The specific rating depends heavily on wall thickness and whether the concrete blocks are hollow or filled. An empty 4-inch concrete block wall provides about one hour of fire resistance. An 8-inch hollow block wall provides two hours. Fill those same 8-inch blocks solid with grout or aggregate, and the rating jumps to four hours. Even the type of aggregate in the concrete mix matters: denser blends can reduce the rating by roughly an hour compared to lighter pumice-based mixes.
For a masonry non-combustible building, the one-to-two-hour rating reflects the overall assembly, not just a single wall. The roof, floor connections, and supporting steel all factor in. Steel, while non-combustible, loses structural strength at high temperatures, which is why the system-level rating can be lower than what the masonry walls alone would achieve.
Why It Matters for Insurance
Insurance companies use construction classification to estimate how much damage a fire could cause. A building made entirely of materials that don’t burn is far less likely to suffer a total loss than one with wooden framing. That lower risk translates into lower premiums.
Most insurers group construction into five or six classes, with frame construction at the highest-risk end and fire-resistive construction at the lowest. Masonry non-combustible sits in the middle-to-lower range of that scale. Some carriers, including major commercial programs, classify masonry non-combustible and semi-fire-resistive construction in the same pricing tier, reflecting their similar risk profiles.
When you apply for homeowners, commercial property, or builders risk insurance, the application will ask for the construction type. Getting it right matters. If you list your building as masonry non-combustible but it actually has wood roof trusses, you may face a claim denial or a retroactive premium adjustment after a loss. Look at the actual structural components, not just the exterior appearance. A brick veneer over wood framing is not masonry non-combustible; it’s frame construction with a decorative exterior.

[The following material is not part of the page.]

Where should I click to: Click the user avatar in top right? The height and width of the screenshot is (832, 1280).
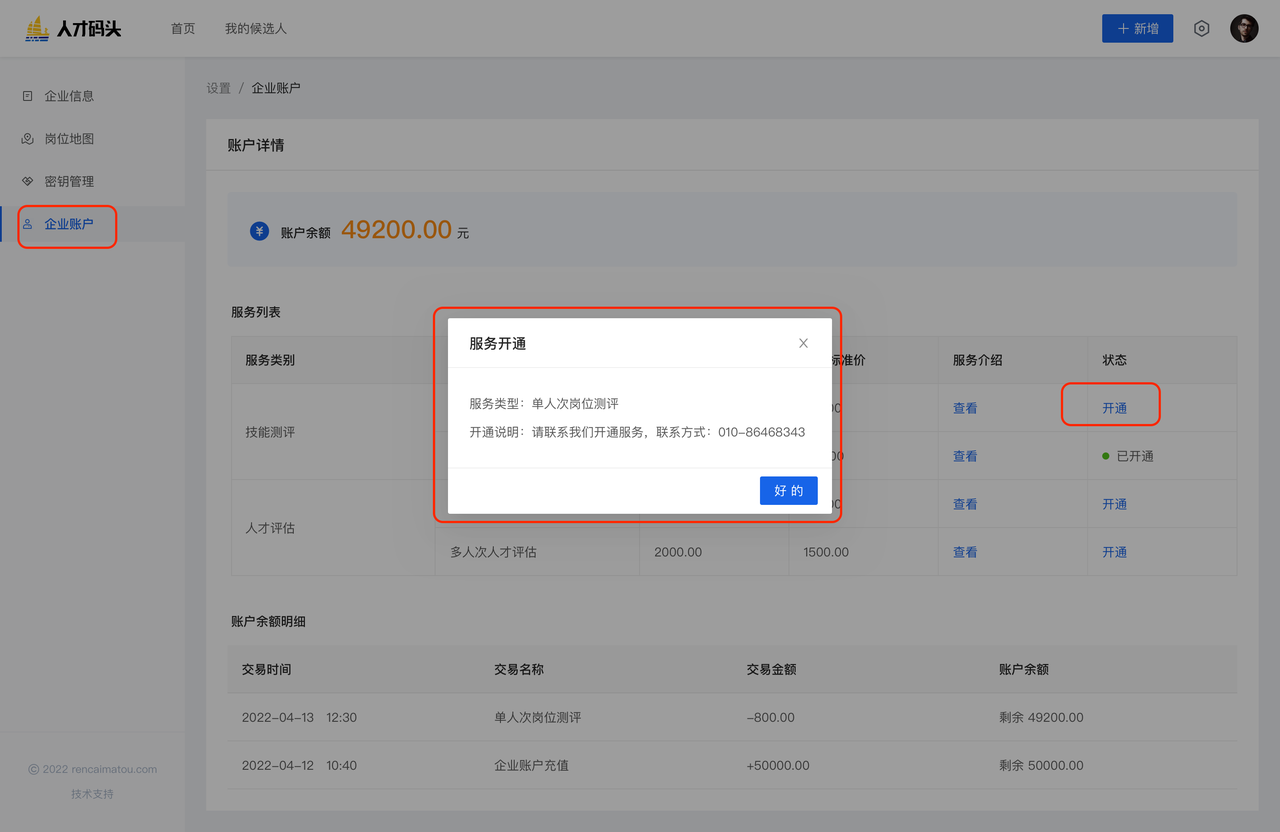1244,29
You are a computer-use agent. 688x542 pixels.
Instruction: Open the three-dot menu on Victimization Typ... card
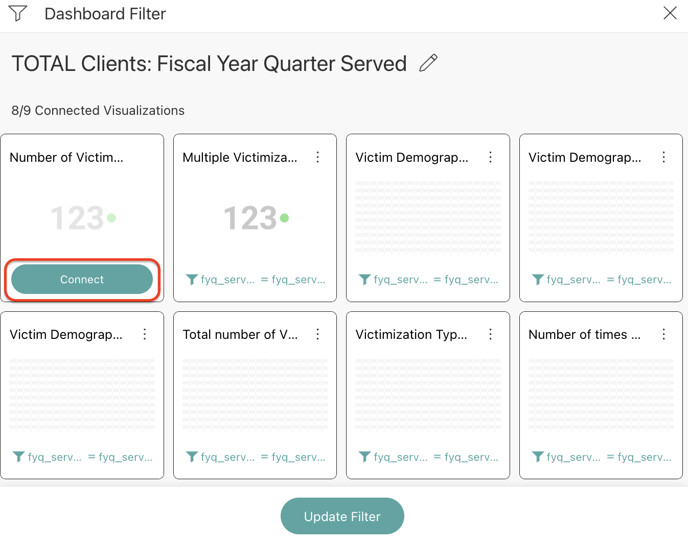pyautogui.click(x=491, y=334)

Where You’ll See This Construction
Masonry non-combustible construction is common in commercial and industrial buildings: warehouses, retail stores, small office buildings, and schools. These structures often use concrete block walls with steel bar joists supporting a metal roof deck. The approach balances cost, durability, and fire safety without the expense of a fully fire-resistive design (which typically involves poured concrete floors, fire-protected steel columns, and higher engineering costs).

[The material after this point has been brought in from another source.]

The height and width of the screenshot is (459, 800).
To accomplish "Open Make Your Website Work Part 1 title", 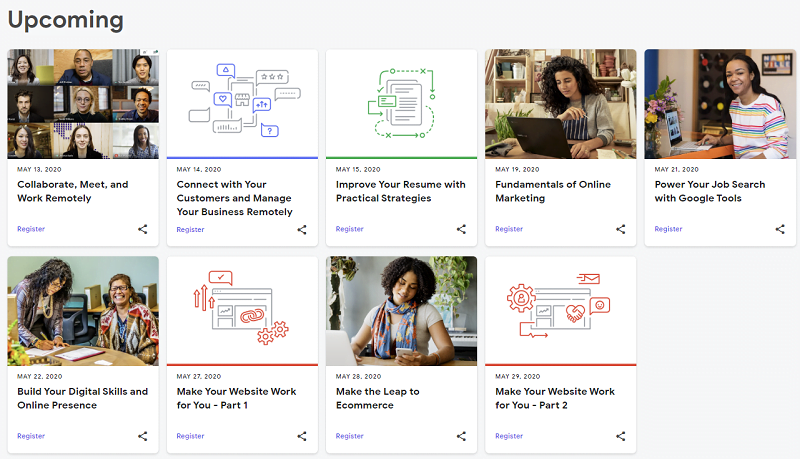I will (236, 398).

Residential buildings can also qualify, though it’s less common. A home built with concrete block walls, a concrete slab floor, and a metal roof structure would meet the definition. In areas prone to wildfires, this type of construction offers meaningful protection compared to standard wood-frame homes, and some local codes in high-risk fire zones encourage or require non-combustible materials for new construction.
How to Verify Your Building’s Classification
If you need to confirm whether a building qualifies as masonry non-combustible, check three things. First, the exterior walls: they should be concrete block, poured concrete, brick, or reinforced masonry at least four inches thick. Second, the floor system: it should be concrete slab, metal decking on steel joists, or another non-combustible assembly. Third, the roof structure: steel joists, metal decking, or concrete, with no wood trusses or rafters.

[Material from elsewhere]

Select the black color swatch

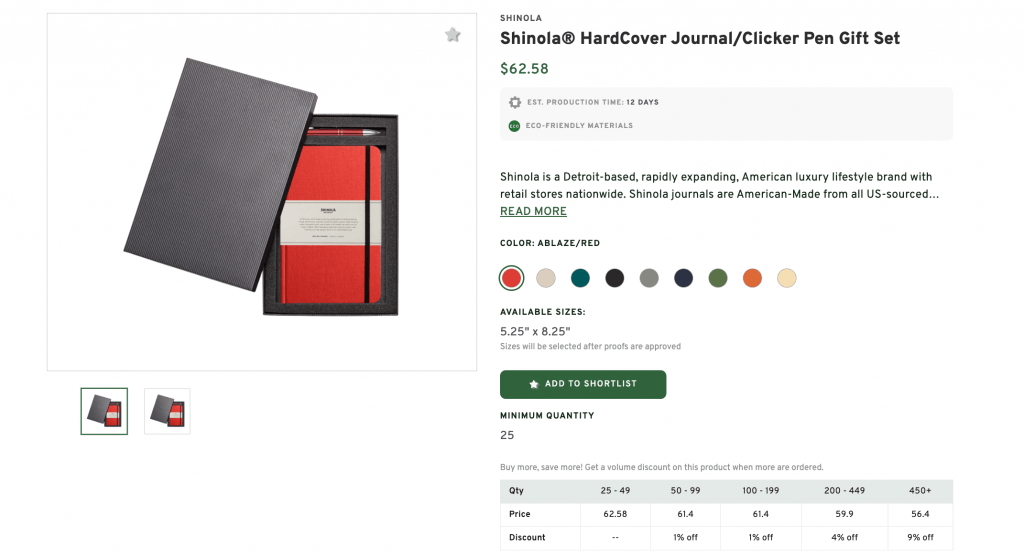615,278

Your local building department keeps records of the original construction permit, which typically lists the construction type. A property appraisal or insurance inspection report will also include this classification. If you’re buying a commercial property and the listing describes it as masonry non-combustible, verify it against the actual structural elements before relying on that label for insurance or financing purposes.